What’s playing on the iPod right now? DRIVE MY CAR by The Beatles

On Monday, my good agent friend Deidre Knight tagged me from her blog to reveal 5 interesting things about myself.

I swear, it took me all week just to come up with five that would be worth sharing. To quote a line from ALMOST FAMOUS, “I’m uncool.”

But here goes.

1. When I was in the 7th grade, I was caller 600 on a phone-in radio station contest and I won two free tickets to go see Olivia Newton John in concert (yep, the Let’s Get Physical tour). I thought I was so hip and cool.

And you can see how Junior High could go down hill from there.

2. I have two tattoos and I have had them going on close to 20 years.

3. I broke my right arm when I was 24. A girlfriend of mine worked in the music industry and we were backstage a lot that month while I had my full-arm plaster cast. I still have it and it was signed by Michael Hutchins and the boys from INXS, Crowded House, Lenny Kravitz (What a gentleman! We even had tea with him, and I’m not kidding. Tea.) and Material Issue.

Also that summer, I had a whole conversation with Harrison Ford while sitting on the steps of the administration building of Paramount studios and I didn’t initiate it. He did.

4. I’m the youngest of three children in my family. Not once has anyone guessed that. They always think I’m the oldest. It must be my bossy ways.

5. On average, once a month, a stranger will come up to me on the street or in a store or at the airport convinced that they know me. They will ask if I grew up in XYZ or went to this high school or was at this job. Some folks have even called me by some other name and given me a hug, convinced that they knew me.

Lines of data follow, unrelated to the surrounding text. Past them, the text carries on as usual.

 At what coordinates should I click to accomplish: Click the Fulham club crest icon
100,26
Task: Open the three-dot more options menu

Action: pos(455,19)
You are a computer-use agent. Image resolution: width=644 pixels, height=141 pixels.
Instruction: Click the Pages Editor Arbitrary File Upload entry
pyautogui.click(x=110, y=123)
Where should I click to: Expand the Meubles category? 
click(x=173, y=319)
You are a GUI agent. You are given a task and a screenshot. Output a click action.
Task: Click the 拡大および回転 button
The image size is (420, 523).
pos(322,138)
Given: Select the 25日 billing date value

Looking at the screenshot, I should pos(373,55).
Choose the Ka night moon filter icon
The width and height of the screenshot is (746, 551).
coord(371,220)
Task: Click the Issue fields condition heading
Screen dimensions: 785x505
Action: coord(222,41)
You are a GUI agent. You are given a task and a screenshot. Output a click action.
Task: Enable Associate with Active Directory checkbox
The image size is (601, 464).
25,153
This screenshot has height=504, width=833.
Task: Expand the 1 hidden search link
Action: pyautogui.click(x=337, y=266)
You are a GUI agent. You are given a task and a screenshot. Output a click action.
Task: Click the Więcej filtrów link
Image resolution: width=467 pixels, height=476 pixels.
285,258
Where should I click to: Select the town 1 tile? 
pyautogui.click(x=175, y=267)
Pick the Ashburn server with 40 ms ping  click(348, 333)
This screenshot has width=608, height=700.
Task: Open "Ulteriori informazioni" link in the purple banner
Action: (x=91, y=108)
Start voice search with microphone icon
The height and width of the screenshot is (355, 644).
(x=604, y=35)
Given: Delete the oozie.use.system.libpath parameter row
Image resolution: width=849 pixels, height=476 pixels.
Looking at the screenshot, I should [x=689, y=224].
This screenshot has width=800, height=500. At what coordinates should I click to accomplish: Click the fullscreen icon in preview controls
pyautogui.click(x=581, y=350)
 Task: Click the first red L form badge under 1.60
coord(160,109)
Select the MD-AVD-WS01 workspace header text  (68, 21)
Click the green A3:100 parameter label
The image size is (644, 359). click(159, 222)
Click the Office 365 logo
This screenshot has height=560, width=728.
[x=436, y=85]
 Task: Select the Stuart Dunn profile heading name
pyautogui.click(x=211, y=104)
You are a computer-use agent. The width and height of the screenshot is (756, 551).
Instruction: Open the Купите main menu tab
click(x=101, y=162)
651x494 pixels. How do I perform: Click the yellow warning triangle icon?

My hubby used to laugh and tell me I was exaggerating until he got to experience it first hand. It literally happened last night when we flew from Miami to Denver. The guy sitting next to me said, “I just have to ask. Is your name Kim and did you grow up in Mississippi?”

I couldn’t make this up folks. Makes me think I might have had a brilliant career in crime since it would be hard to pick me out specifically in a line up. I look like every other women in the United States!

Pub Horror Stories—Just In Time For Halloween

STATUS: I was a submission demon today. Two projects went out to many an excited editor. And I’ll know tomorrow whether I’ll be setting up an auction for a project already out and about.

What’s playing on the iPod right now? MOONLIGHT LADY by Julio Iglesias (man, that is one sexy voice)

I have to send you over to Rachel’s blog today. She literally summed up my last couple of weeks on the job (except she doesn’t have the fabulous Sara to help her but sounds like she could use a Sara-clone.) Are we living parallel lives?

And you know what’s even stranger? I, too, wear a size 6 ½ in footwear so we can literally walk in each other’s shoes.

Watch your closet Rachel! The Midnight Shoe Snatcher might be on the loose.

And the savvy Bella Stander is blogging about publicity horror stories on her blog—just in time for Halloween.

How perfect is that?

I wish I had a horror story of my own to share but besides the person calling and leaving a query pitch on the voicemail today (despite the fact the recording clearly says no phone queries), there’s nothing very horrific going on. I have no horror clients. I’m not even sure I have an editor horror story to share.

Wait I have one.

I once had to hang up on an editor because she was screaming so loud during a phone negotiation that I had to hold the phone a foot away from my ear. I interrupted and asked her to call back when she felt more able to discuss the terms and I hung up.

Hasn’t ever happened since because now I won’t submit to her. Problem solved!

And check the blog early tomorrow. You are in a for a super Halloween treat.

Boo!

Although Your Work Sounds Intriguing…

STATUS: This Monday was crazy but productive. We had to play catch up from the power outage on Friday. I did call and offer representation to an author for her really awesome YA project. She has a couple of other agent’s interested so now I have to wait and see if she chooses me. Choose me!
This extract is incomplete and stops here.